Supplied material Start Marker

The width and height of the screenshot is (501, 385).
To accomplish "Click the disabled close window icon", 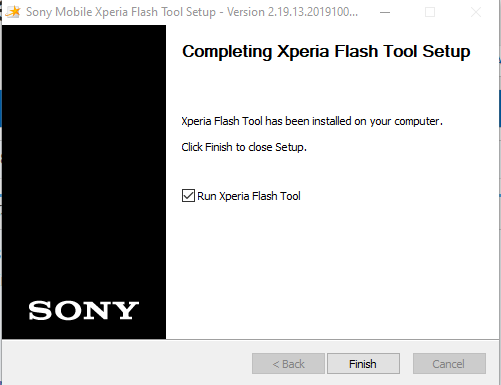I will coord(476,12).
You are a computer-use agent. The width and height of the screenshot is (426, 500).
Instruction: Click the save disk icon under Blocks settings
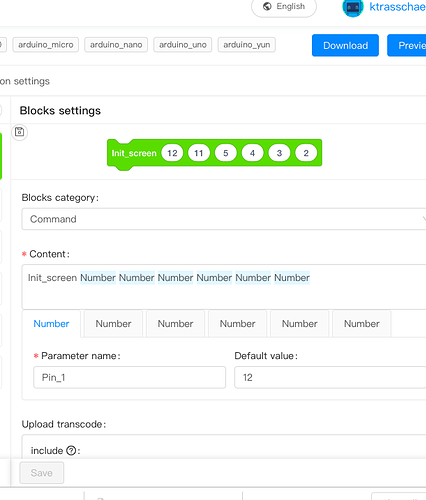coord(20,132)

Supplied material End Marker

Which lines of the records above contain the word "screenshot"? Report each one in full.

The width and height of the screenshot is (501, 385).
You are a computer-use agent. The width and height of the screenshot is (426, 500).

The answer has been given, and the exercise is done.